Antes de criar o blog em 2009, vivi fase de cine islandês, da qual ainda me lembro do inclusivo Strákarnir Okkar (2005), sobre o jogador de futebol que assume publicamente sua homossexualidade; Mýrin, minha primeira incursão no Nordic Noir sem sequer saber da existência do sub-gênero; e Nói Albinói (2003), sobre um adolescente albino isolado numa remota aldeia de pescadores (há anos, procrastino vê-lo de novo pra resenhá-lo).
Deu outra comichão e vi mais 2 filmes produzidos na fria ilha das sagas.
Málmhaus (2013) é um bom drama sobre heavy metal, perda e sentido de comunidade. A pré-adolescente Hera vê seu irmão metaleiro morrer em um acidente campesino. A menina assume o gosto musical e o jeito de se vestir do mano morto. Já adulta e ainda vivendo com seus pais na remota vila islandesa, Hera dá bastante dor de cabeça à comunidade, não apenas por tocar música alto, mas por suas atitudes antissociais
O filme realça diferentes modos de não-adaptação ou canalização da dor pra atitudes autodestrutivas. Quieto, lento, invernal, Málmhaus mostra o heavy metal como purgação da dor, não no sentido mórbido das letras, mas como possibilidade de canal de expressão legítimo e até como traço unificador entre gerações e crenças distintas.
O roteiro centra-se na inabilidade social dalgumas personagens, mas também na importância do suporte comunitário - ainda que o grupo por vezes perca a paciência - tema muito importante historicamente pra inóspita região do interior da Islândia. No fim, a inflexibilidade não vale a pena, eis uma das mensagens do roteiro, que encontrou na cinematografia rica das paisagens de outro planeta da Islândia, a metáfora perfeita pra solidão, introspecção e ódio de Hera - mas não apenas dela.
É quase chavão os cineastas islandeses utilizarem as paisagens de tirar o fôlego encontradas no país ou mostrarem uma Rekjavik cosmopolita e festeira. Íslenski Draumurinn (2000) evita tais estereótipos e se concentra nos arrabaldes e locações mais prosaicas da capital do país-ilha.
Toti é embrulhão contumaz e profissional, versão islandesa do malandro que quer levar vantagem em tudo. Mas, como seu afamado congênere nacional, o trambiqueiro islandês vive na periferia social, daí a escolha duma Rekjavik nada glamurosa.
Quase 30tão, Toti tenta empurrar pra freguesia uma marca de cigarros nova do país. Material importado da... Bulgária, lado B da Europa. Além disso, seu time está na lona, assim como seus relacionamentos afetivos. Por um golpe de sorte, descobre-se que um produto da moda está entre os químicos encontrados no cigarro, daí a sorte do moço vira de pernas pro ar. Mas, será que se manterá boa por muito tempo com esse capitalismo instável em que vivemos?

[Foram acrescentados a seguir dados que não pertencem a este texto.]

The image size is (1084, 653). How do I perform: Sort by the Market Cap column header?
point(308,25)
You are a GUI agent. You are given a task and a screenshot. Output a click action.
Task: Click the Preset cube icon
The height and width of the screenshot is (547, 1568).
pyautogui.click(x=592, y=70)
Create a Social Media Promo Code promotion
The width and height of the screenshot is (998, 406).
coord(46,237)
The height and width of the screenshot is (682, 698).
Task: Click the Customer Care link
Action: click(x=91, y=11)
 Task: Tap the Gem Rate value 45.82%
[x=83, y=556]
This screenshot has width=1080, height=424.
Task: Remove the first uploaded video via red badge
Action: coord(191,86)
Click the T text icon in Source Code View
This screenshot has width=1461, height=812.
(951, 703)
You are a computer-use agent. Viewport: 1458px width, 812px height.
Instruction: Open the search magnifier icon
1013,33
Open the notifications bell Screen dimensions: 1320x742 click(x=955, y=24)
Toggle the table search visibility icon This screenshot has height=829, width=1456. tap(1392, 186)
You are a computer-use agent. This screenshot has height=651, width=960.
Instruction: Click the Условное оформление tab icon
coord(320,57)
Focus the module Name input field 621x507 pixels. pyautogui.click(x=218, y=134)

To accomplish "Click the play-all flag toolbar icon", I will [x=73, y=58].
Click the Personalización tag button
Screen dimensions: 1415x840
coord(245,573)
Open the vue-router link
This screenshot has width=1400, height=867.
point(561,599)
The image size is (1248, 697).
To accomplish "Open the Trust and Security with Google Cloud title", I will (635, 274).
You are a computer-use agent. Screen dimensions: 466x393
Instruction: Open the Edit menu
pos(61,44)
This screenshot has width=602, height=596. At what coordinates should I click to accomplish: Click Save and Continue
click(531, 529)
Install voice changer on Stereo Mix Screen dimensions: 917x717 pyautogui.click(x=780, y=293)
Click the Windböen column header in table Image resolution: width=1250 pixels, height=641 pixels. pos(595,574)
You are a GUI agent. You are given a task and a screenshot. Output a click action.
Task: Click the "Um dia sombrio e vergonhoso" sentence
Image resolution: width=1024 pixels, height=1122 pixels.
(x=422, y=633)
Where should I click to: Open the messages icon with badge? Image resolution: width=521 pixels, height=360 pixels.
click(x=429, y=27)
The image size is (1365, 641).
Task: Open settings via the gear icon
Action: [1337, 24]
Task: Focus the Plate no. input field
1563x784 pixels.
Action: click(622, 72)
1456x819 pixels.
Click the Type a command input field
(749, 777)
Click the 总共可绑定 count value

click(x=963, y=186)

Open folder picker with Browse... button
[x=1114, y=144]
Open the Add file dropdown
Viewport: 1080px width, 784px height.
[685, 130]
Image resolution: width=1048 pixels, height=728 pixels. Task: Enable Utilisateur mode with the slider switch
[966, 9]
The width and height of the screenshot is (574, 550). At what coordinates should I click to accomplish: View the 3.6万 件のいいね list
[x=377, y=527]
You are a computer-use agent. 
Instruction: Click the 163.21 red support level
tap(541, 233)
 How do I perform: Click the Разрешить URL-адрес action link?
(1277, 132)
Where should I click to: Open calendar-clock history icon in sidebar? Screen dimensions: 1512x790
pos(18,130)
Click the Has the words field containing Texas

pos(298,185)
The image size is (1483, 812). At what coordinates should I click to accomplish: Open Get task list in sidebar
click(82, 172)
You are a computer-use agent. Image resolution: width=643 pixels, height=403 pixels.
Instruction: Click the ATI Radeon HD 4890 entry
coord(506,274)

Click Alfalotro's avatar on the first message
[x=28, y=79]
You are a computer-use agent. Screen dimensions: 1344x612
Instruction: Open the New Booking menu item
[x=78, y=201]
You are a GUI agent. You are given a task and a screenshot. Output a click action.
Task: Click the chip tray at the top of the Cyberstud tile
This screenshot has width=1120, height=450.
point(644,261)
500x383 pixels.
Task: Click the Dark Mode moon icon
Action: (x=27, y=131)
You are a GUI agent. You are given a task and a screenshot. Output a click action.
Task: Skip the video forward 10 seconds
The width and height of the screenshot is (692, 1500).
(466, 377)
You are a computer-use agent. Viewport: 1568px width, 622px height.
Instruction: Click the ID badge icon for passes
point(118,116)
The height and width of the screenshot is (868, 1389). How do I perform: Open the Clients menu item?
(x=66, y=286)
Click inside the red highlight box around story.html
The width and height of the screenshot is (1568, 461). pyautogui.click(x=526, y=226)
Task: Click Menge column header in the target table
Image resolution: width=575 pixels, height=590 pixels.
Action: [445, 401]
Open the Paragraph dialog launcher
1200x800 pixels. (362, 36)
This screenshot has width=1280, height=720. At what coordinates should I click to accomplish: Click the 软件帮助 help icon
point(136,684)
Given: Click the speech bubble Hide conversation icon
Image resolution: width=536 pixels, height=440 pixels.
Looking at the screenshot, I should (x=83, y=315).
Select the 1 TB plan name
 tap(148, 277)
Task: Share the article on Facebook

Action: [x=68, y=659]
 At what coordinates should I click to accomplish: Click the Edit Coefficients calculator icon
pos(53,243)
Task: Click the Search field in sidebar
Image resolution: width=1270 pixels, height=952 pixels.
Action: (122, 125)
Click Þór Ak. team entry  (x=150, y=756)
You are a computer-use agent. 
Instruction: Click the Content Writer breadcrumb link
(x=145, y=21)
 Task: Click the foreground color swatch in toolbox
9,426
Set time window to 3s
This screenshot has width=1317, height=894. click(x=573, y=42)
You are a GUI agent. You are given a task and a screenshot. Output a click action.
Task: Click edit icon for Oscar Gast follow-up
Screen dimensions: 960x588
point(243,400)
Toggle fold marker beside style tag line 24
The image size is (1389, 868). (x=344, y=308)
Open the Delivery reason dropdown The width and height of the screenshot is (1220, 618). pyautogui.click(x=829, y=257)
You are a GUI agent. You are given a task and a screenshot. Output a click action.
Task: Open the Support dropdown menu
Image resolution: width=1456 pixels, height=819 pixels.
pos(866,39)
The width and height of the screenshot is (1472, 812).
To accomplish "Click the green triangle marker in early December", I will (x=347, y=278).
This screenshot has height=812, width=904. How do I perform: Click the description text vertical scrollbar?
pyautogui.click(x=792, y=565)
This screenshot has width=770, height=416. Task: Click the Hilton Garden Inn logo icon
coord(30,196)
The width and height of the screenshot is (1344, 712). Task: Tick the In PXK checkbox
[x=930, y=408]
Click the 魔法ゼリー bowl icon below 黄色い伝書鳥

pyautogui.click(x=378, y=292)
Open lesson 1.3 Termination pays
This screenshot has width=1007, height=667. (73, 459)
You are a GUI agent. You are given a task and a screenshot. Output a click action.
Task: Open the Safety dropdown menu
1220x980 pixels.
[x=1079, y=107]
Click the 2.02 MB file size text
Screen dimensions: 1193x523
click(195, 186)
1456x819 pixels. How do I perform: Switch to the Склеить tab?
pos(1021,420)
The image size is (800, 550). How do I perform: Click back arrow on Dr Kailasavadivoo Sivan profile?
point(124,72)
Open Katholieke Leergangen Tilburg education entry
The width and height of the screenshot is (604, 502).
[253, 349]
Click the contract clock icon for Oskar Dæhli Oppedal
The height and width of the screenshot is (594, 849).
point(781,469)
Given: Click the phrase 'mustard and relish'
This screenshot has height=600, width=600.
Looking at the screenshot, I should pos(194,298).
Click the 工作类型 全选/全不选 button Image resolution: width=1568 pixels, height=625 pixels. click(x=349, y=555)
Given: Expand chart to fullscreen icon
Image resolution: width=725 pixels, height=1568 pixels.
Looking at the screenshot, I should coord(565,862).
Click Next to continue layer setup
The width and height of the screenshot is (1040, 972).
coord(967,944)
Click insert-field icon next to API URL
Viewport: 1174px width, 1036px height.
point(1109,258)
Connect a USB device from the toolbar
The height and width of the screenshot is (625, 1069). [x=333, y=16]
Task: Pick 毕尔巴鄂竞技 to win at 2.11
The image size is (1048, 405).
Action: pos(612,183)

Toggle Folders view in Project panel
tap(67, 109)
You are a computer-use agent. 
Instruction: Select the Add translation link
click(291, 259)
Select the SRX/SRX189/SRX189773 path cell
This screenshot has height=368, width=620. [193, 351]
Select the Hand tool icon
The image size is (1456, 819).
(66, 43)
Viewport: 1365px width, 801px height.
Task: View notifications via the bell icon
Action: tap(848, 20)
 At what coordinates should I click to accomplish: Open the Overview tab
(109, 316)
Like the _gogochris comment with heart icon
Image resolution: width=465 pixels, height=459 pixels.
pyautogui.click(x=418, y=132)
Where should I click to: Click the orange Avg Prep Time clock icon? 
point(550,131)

O título refere-se ironicamente ao Sonho Islandês, pelo menos é o que se depreende do título em inglês, pelo qual geralmente os filmes islandeses acabam sendo conhecidos. Baseado na noção de terra de infinitas oportunidades, a partir de seu genitor ianque, o tal sonho é o da bonança financeira advinda do empreendedorismo tornado possível por uma terra liberal. Íslenski Ddraumurinn bota veneno nessa ideologia, ao colocar em cena um anti-herói que não exerce protagonismo algum em seu percurso financeiro. E, como boa arte, a narrativa capta na raiz a contradição da inserção islandesa no capitalismo pós-industrial, que levou o país à bancarrota depois da crise de 2008.
Tematicamente o filme é esclarecedor; o complicado é a forma. Tido pelos islandeses como comèdia, Íslenski Draumurinn dribla o orçamento mixuruca valendo-se de convenções do dinamarquês Dogma e dos documentários. É gente dando depoimento, personagem falando pra câmara balançante (mas não muito), transeunte parado assistindo à gravação. Isso confere unidade ao mequetrefismo do tema, mas a repetição de algumas situações pode cansar.
Outro problema é Tóti. É quase impossível empatizar com a personagem rabugenta e nó-cega. Claro que aponto esse problema nos termos do cinemão comercial. Nos termos de Íslenski Draumurinn, a dificuldade de empatia talvez dirija a atenção do expectdor pra trama e suas mazelas.